AirSense is an intelligent, residential IAQ monitoring and analytics system.
A team of engineers at Michigan State University is working to perfect a new technology that not only warns of a problem with indoor air, but also identifies the source of the IAQ problem and offers suggestions on how to remedy the situation. Mi Zhang, an assistant professor of electrical and computer engineering, is heading up the team that developed the new technology known as AirSense. AirSense is an intelligent, residential IAQ monitoring and analytics system designed to increase people’s awareness of their IAQ and help manage it in their homes.
“Different pollution sources generate different types of pollutants in different ways,” said Zhang. “For example, oil-based cooking could generate remarkable amounts of harmful airborne particulate matter in a very short period of time that stay in the air for a long time. Household products such as disinfectants and pesticides contain and release numerous volatile organic compounds.

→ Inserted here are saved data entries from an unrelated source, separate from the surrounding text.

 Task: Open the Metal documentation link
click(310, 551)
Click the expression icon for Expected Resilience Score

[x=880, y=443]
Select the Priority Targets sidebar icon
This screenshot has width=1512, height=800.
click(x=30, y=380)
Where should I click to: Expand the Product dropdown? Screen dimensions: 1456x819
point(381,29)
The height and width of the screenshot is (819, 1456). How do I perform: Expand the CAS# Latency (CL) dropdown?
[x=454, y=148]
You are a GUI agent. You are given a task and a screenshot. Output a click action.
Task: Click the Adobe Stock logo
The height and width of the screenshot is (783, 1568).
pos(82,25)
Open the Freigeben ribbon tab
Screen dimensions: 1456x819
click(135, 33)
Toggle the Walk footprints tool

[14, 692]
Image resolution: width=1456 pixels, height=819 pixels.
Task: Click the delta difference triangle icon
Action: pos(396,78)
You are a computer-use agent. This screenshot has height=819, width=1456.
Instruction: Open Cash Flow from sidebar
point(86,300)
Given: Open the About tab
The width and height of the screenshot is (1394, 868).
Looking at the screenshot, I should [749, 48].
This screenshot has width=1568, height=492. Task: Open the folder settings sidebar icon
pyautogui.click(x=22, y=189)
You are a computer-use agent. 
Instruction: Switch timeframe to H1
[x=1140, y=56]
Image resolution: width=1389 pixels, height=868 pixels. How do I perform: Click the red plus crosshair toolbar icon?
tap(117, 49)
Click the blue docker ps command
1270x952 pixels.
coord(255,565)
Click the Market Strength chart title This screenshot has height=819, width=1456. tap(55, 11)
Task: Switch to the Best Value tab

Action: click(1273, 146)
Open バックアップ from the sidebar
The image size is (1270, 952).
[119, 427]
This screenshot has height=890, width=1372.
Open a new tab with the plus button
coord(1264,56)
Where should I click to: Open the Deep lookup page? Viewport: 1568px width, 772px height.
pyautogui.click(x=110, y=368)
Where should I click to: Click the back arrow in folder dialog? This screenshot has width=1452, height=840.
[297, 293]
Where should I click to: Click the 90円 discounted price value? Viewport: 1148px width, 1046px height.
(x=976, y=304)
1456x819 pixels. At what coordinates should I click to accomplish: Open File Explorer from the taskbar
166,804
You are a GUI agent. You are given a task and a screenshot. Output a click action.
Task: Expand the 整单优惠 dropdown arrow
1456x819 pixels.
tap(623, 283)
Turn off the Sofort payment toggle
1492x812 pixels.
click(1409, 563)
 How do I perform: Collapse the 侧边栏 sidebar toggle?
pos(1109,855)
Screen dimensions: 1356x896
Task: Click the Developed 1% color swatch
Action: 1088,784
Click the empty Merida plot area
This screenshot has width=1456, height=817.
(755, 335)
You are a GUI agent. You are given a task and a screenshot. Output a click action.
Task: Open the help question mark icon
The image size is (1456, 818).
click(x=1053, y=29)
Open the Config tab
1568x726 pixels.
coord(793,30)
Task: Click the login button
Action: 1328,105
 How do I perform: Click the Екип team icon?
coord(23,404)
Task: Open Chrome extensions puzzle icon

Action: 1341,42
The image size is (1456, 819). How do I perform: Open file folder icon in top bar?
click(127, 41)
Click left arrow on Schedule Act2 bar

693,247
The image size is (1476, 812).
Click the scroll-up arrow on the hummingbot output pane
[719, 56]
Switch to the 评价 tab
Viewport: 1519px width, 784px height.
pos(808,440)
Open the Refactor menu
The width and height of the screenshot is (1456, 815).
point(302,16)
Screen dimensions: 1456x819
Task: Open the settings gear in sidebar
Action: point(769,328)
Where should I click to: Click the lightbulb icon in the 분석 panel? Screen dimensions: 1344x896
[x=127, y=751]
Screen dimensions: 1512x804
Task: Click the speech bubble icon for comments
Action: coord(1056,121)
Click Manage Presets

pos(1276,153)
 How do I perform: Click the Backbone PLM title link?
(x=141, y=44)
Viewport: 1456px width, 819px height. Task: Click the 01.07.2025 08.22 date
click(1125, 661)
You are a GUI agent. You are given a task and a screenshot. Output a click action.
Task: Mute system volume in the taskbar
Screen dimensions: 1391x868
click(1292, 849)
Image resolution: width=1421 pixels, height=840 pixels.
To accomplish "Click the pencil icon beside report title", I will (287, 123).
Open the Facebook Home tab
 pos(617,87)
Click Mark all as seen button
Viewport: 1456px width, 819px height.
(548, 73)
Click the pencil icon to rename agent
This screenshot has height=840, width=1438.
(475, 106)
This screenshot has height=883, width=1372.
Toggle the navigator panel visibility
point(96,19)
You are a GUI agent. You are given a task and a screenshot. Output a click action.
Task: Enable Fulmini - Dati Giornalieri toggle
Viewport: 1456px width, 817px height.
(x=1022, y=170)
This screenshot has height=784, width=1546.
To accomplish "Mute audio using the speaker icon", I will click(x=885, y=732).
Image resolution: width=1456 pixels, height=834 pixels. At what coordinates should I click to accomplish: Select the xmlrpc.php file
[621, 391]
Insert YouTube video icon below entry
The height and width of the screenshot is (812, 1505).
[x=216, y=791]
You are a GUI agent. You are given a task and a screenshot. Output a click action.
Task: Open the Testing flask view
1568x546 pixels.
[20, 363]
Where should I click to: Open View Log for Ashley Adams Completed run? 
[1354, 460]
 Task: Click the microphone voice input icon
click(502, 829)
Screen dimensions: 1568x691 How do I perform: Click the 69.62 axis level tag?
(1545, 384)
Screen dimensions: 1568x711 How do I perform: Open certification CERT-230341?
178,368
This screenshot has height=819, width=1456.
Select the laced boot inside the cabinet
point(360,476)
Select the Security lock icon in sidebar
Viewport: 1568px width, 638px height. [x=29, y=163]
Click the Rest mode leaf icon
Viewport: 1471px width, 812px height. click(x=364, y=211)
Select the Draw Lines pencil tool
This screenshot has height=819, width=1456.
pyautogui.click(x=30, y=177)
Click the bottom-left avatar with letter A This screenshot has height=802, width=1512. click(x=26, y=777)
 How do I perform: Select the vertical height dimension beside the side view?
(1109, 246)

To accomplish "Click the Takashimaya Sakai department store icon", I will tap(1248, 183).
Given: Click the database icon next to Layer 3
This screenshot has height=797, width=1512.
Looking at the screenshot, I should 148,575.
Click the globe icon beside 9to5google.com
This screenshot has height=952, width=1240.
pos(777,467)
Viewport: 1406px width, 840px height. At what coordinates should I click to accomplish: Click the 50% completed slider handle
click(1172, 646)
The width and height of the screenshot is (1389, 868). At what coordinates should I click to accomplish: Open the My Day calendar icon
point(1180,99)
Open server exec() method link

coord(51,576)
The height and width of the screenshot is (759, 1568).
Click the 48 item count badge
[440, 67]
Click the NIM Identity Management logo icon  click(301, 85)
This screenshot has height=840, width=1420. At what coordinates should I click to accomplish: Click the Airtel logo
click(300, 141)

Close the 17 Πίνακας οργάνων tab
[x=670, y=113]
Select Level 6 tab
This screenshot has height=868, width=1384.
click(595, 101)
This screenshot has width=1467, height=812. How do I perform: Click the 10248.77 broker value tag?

“Our technology leverages these differences to identify the source and forecast pollution levels to estimate the seriousness of the problem,” he said. The technology also will provide a detailed weekly IAQ profiling report that helps people better understand how their household activities impact air quality. Poor air quality could pose significant risks to people’s health and is the leading cause of respiratory infections, chronic lung diseases, and cancers.
“Our technology would be very helpful for people who are vulnerable to poor air quality, such as the elderly and children with asthma,” Zhang said. Although currently designed for home use, AirSense could eventually be applied in public spaces such as office buildings, shopping malls, and subway stations. Zhang said the team hopes the technology will be available for public use soon. The work is published in the proceedings of the 2016 ACM International Joint Conference on Pervasive and Ubiquitous Computing, held in Germany. Other members of Zhang’s team include Biyi Fang and Taiwoo Park from Michigan State University and Qiumin Xu from the University of Southern California.